Investors in crypto exchange FTX are facing regulatory probes into their due diligence processes after pumping millions into the firm before it spectacularly collapsed in early November.
FTX, founded by disgraced former billionaire Sam Bankman-Fried, had been valued at $32bn prior to its collapse and won hefty backing from a host of big name backers including Japanese investment giant SoftBank, venture giant Sequoia capital and the Ontario Teachers Pension Plan.
However, court filings since its collapse allege that FTX lacked financial controls and dished out billions of pounds of customers’ cash to its sister trading firm Alameda, raising questions over the level of due diligence conducted by some of the world’s biggest investors.
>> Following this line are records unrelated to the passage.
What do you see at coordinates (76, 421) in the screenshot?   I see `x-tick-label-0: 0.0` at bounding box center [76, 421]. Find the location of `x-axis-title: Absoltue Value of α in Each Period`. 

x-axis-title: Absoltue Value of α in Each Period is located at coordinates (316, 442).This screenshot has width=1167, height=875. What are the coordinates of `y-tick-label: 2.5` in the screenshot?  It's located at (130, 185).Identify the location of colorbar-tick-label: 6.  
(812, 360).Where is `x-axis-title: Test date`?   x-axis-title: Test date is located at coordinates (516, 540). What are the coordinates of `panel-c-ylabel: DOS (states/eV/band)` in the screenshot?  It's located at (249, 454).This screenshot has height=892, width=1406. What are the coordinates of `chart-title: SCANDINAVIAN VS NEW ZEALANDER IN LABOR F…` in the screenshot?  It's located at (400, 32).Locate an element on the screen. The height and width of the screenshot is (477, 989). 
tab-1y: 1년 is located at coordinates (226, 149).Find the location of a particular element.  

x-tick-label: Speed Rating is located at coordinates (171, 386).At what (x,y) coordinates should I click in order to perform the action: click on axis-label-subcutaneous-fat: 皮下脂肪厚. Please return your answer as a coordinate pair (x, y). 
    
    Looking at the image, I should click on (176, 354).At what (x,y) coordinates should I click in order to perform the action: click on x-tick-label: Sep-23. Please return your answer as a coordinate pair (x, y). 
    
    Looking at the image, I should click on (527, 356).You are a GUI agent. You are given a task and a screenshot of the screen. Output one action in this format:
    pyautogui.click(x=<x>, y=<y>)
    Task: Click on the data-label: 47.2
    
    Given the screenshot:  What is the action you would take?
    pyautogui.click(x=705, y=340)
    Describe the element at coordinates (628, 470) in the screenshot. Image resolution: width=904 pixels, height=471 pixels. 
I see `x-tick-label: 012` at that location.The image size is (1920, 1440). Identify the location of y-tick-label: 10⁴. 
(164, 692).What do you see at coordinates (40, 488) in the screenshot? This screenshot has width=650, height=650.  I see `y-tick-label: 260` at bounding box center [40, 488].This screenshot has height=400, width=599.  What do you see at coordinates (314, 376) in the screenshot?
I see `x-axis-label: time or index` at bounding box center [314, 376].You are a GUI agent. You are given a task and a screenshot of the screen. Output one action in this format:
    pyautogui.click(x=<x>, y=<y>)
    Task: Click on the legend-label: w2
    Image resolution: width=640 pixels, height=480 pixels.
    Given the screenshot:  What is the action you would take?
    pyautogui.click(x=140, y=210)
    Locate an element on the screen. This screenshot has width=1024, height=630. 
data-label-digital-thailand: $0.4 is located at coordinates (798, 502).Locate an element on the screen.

The US Securities and Exchange Commission is now reportedly probing FTX investors to determine why they chose to back the stricken exchange and what processes were followed before making the decision, Reuters reported, citing sources close to the discussions.
It is not yet clear which regulators are facing enquiries, the sources said.
Initial troubles at FTX prior to its bankruptcy sparked a string of statements from investors announcing they had written their multi-million dollar stakes in the firm down to zero. The episode has left major question marks hanging over the scrutiny venture capital firms subject companies to before making investment decisions.
The probes into the firms that backed FTX would look to determine whether the firms had met their fiduciary duties to investors, the sources said.
The move marks the latest swoop from authorities in an episode that has shaken the crypto sector.
FTX founder Sam Bankman-Fried pled not guilty to charges from US prosecutors this week, setting up one of the most high-profile white collar crime trials ever. Two other top FTX and Alameda executives, Gary Wang and Caroline Ellison, have already pled guilty to charges and are cooperating with authorities.
The fallout of the crisis has sparked contagion risk across the sector as investors flee for steadier ground.
Crypto-focused lender Silvergate was the latest firm to be rocked by the crisis as it announced yesterday that it was forced to sell $5.2bn worth of its assets to raise emergency cash after a run from depositors.
The firm said it had sold off the assets “in order to accommodate sustained lower deposit levels and to maintain a highly liquid balance sheet”, booking a heavy loss of $718m.